I’m crafting this text on a snowy November afternoon, looking out my office window in Teaneck, NJ watching the big wet flakes swoop down.  I look at the falling snow, and I know that our Honda Civic needs tires.  But Beatrice St. is starting to get white, and I don’t think today’s the day to go get them.  Inside for a while, and I put up the thermostat from its normal daytime of 62 degrees to a much more toe-warming 68 (maybe I’ll even go higher).  Gov’t Mule has a six CD box set that I heard a cut of this morning, so I’m streaming that, which is warming me up as well, their cover of Blind Faith’s “Presence of the Lord.”  A six CD set of shows from April 11-13, 1996.  They are completists aren’t they?  Snow falling, new yet familiar music playing, and a trip down memory lane courtesy of the Atlantic City trip that Dale, Robin and I took two months ago, at the end of the September when we were enjoying a warm weekend, knowing full well – thanks to the calendar – that summer was over.  But it felt so good to be back there, to spending time at places that we haven’t spent time in or by in at least 34 years.

standing across the street, you can see the brand new house that has taken the place of 8206 Atlantic, as well as the pink apartments next door that are no longer pink. I realize this is a terrible identifying caption.

We have known for years that our house at 8206 Atlantic Avenue was no longer.  After Mom Mom Liz died in the summer of 1978, dad kept the house, and rented it out for years.  In all those years I never ventured back.  He then, sometime in the late 80s, decided to sell it.  He put some money into the project, putting in new windows, fixing up the plumbing (I have memories of him crawling in the tiny crawl space underneath the house to do God-knows-what with pipes and stuff).  But he sunk some money into the place to make it sellable, and what did the buyers do?
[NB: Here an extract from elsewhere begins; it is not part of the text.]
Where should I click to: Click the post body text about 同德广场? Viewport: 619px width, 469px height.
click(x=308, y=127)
Tear the beloved house down.

Not that it was a place that anyone would ever say “wow” to.  It was a simple house.  Big eat-in kitchen (big selling point, I imagine, to my grandmother).  Served as both the kitchen and the dining room.  The room where everyone gathered.  Meals were served.  Much poker was played (I have vivid memories of Mom Mom’s friends gathering there, playing cards, smoking, filling up the room with chatter, chips and smoke.  One of my “jobs” as a kid was going to the 5&10 to buy her four brand new packs of playing cards for each night she would host the game.  She told me that the oils and food from everyone’s fingers stained the cards, which is why she always needed new ones.  The old ones were kept in paper shopping bags in the closet, and they all looked great to us; they were plastic coated, so they didn’t really need to get replaced every night – or so I thought.  But I was always happy to get new supplies because I always got to keep the change.  I always thought of it as normal to have hundreds of decks of playing cards sitting in one’s hall closet.  We used to build mammoth castles and one-story structures out of all the cards.  And the rest of the house?  Two bedrooms downstairs, one for my grandmother and one I shared with my grandfather facing Atlantic Avenue.  Upstairs my folks’ bedroom with a balcony facing the backyard and a bedroom for my sisters.
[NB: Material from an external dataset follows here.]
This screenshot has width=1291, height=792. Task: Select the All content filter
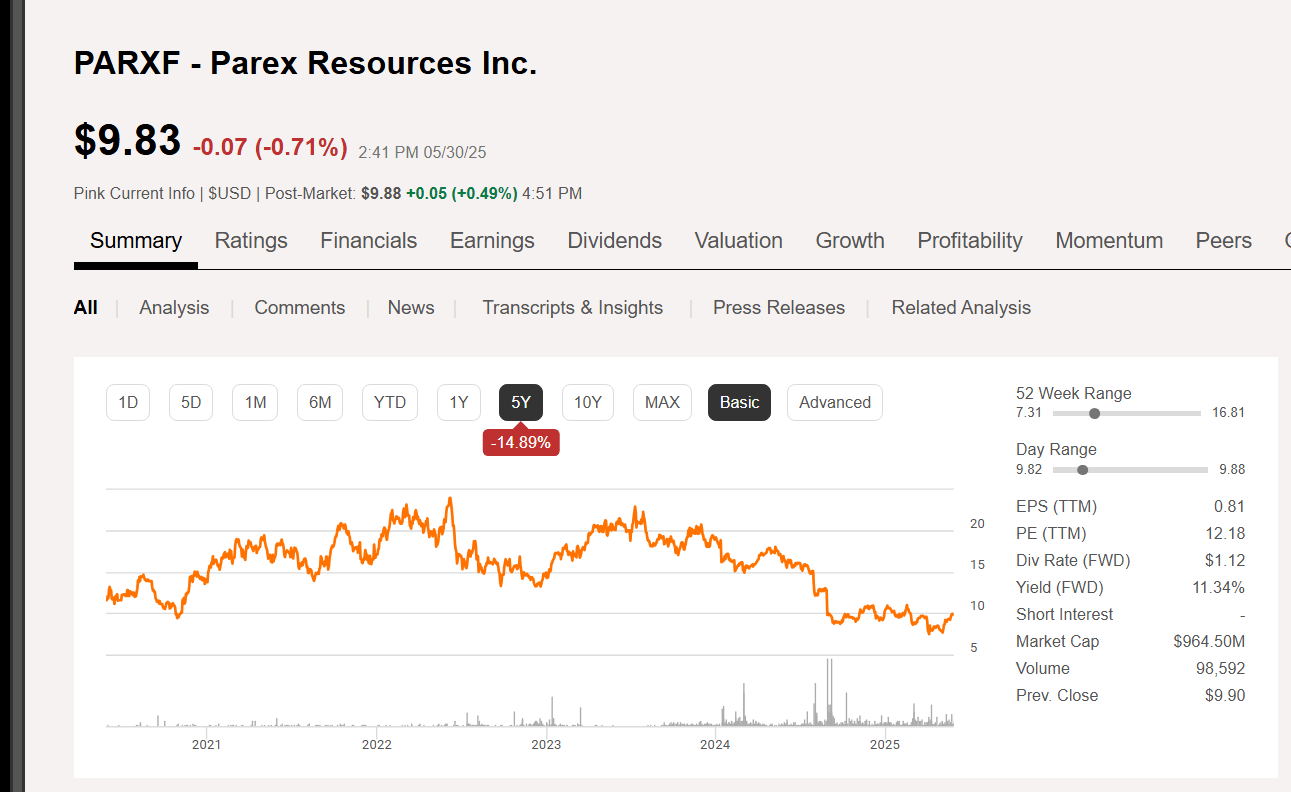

I used to love the bedroom facing Atlantic Avenue.  There was a rocker that I used to rock in for what seemed like hours at night, listening to ball games on the radio, listening to music on the radio or records on my cheap plastic portable “stereo.”  sometimes staring out at the traffic quickly moving by on the street and slowing down at the traffic light on the corner.  As a young kid, I thought I was so lucky to have a window facing a busy street with a traffic light.  These were all simple pleasures; Mom Mom would be up all night watching tv in the living room with her sister, our Aunt Dora, who lived in the pink apartments right next door (she had moved in with her husband, our Uncle Harris, who to us always looked over a hundred years old – I don’t remember when he died but he seemed that one day he was just no longer there).

Dale and Robin pondering “our house” that is no longer there. The drive way and garage are still there!
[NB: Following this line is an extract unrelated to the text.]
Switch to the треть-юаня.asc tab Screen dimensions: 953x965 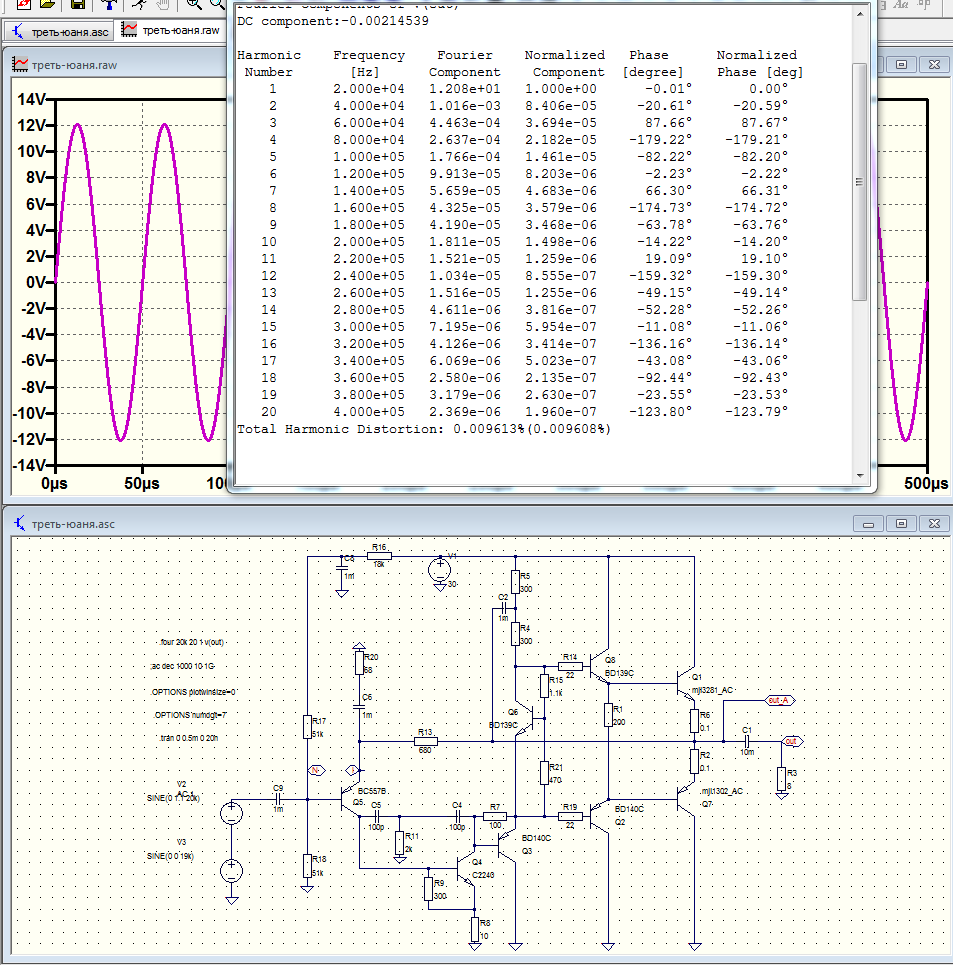59,30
Not only did the “new” buyers have the audacity to tear down our house, but they changed the house number as well.  We were 8206 Atlantic Avenue; the replacement house is 8228 (if you’re able to close in at the house number in the above shot you can see it).  So not only is the house gone, but the house number as well.  It’s as if it never was.  But the new folks left the garage, which is the same.  And the long cement driveway (I seem to remember a grass island originally there as well, but dad cementing it all over at some point).  And the pink apartments to the left of the house? They’ve been remodeled and sided with white vinyl.  But for us, and forever, they’ll always be the pink apartments.

pondering the deck in the backyard. If you ask me, this is way too big. It overwhelms the backyard. This never existed before. Now there’s no room for any backyard fun.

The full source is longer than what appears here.